:: Exercise requirements ::
Could you find every line in the records below that contains the word "agent" and copy it?

:: Records provided ::
____________
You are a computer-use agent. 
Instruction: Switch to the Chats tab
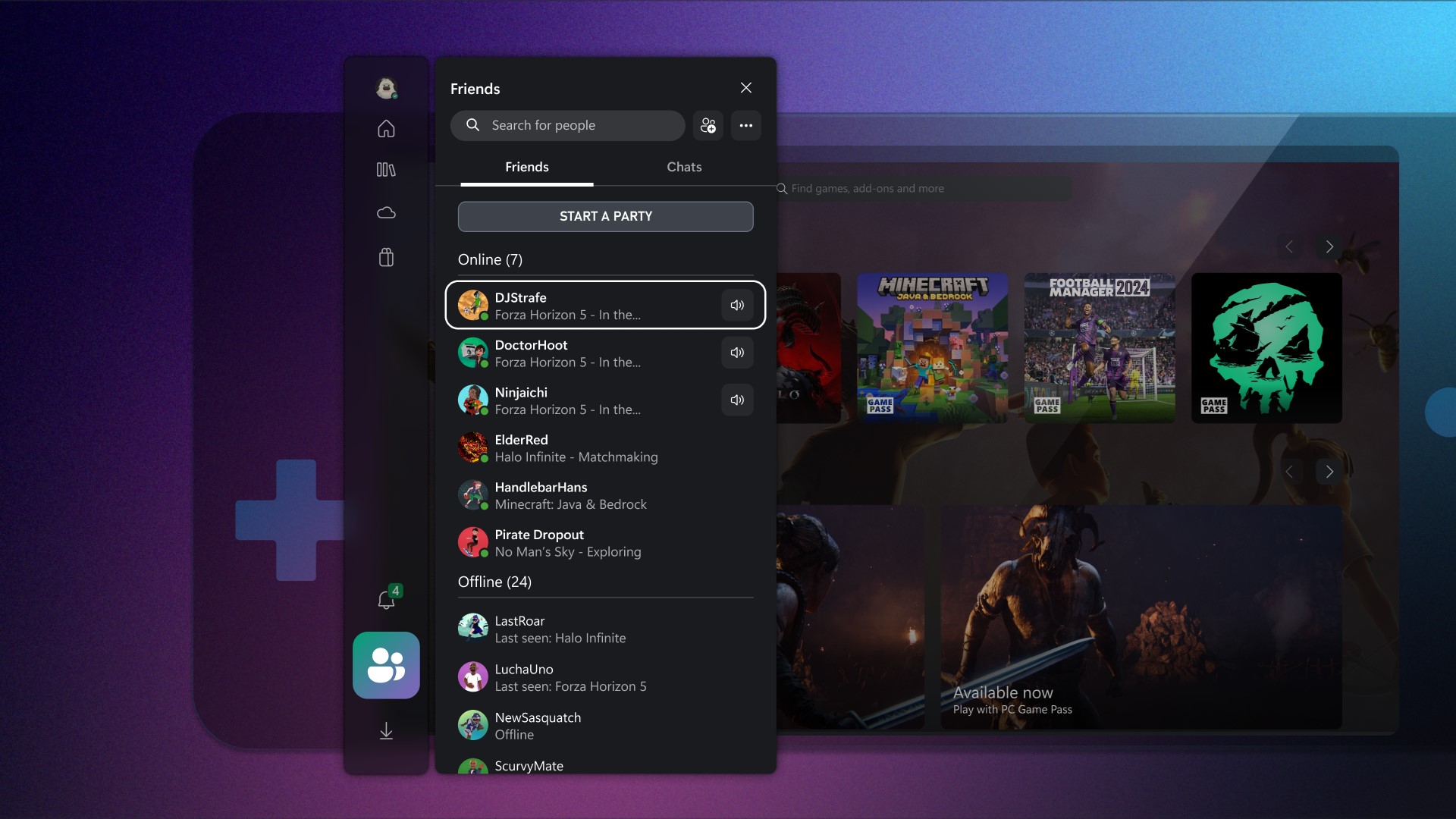coord(684,167)
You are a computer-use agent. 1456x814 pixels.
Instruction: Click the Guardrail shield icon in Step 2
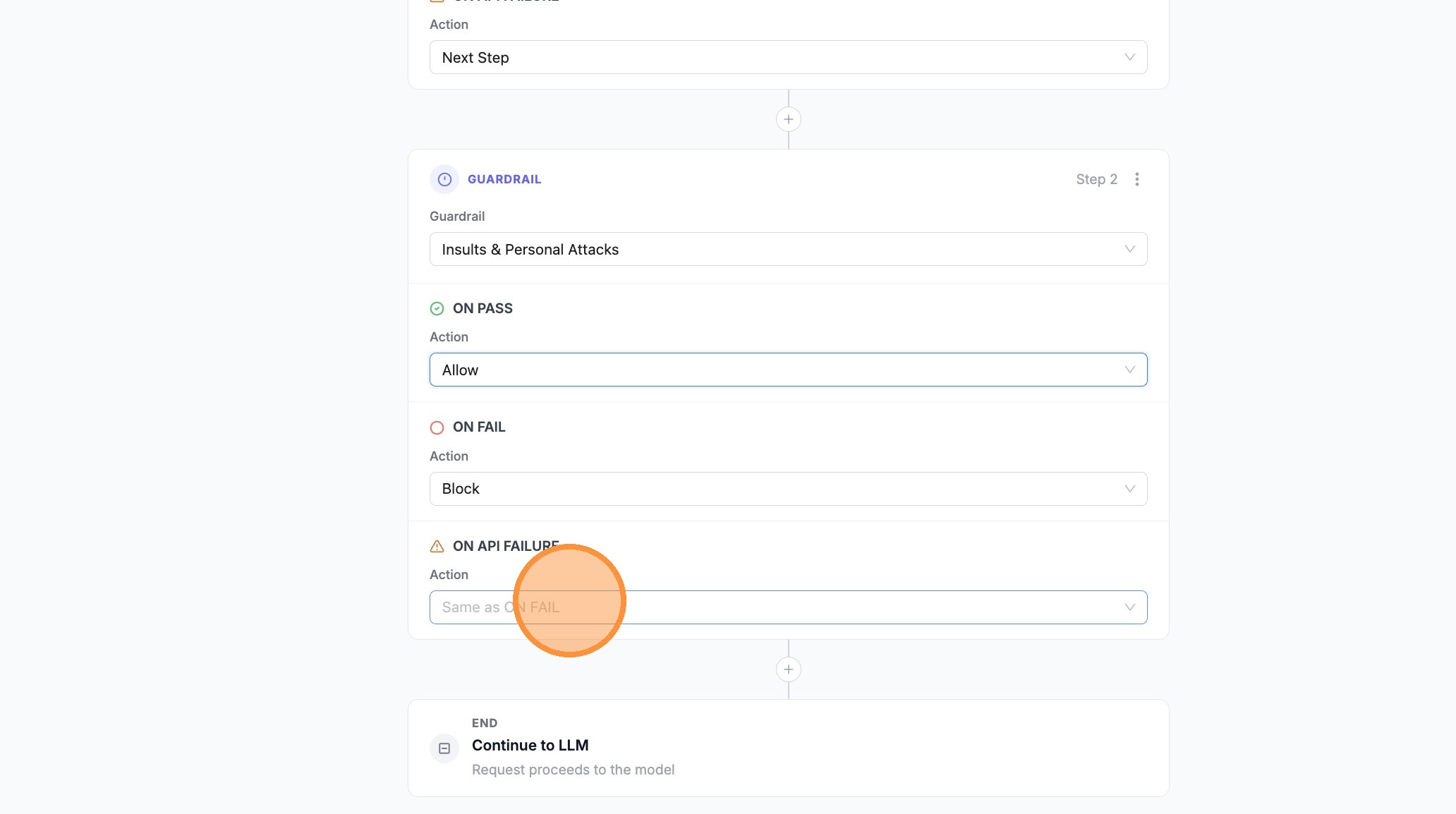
____________
:: Problem solution ::
You are a computer-use agent. 
You are a computer-use agent. 1456x814 pixels.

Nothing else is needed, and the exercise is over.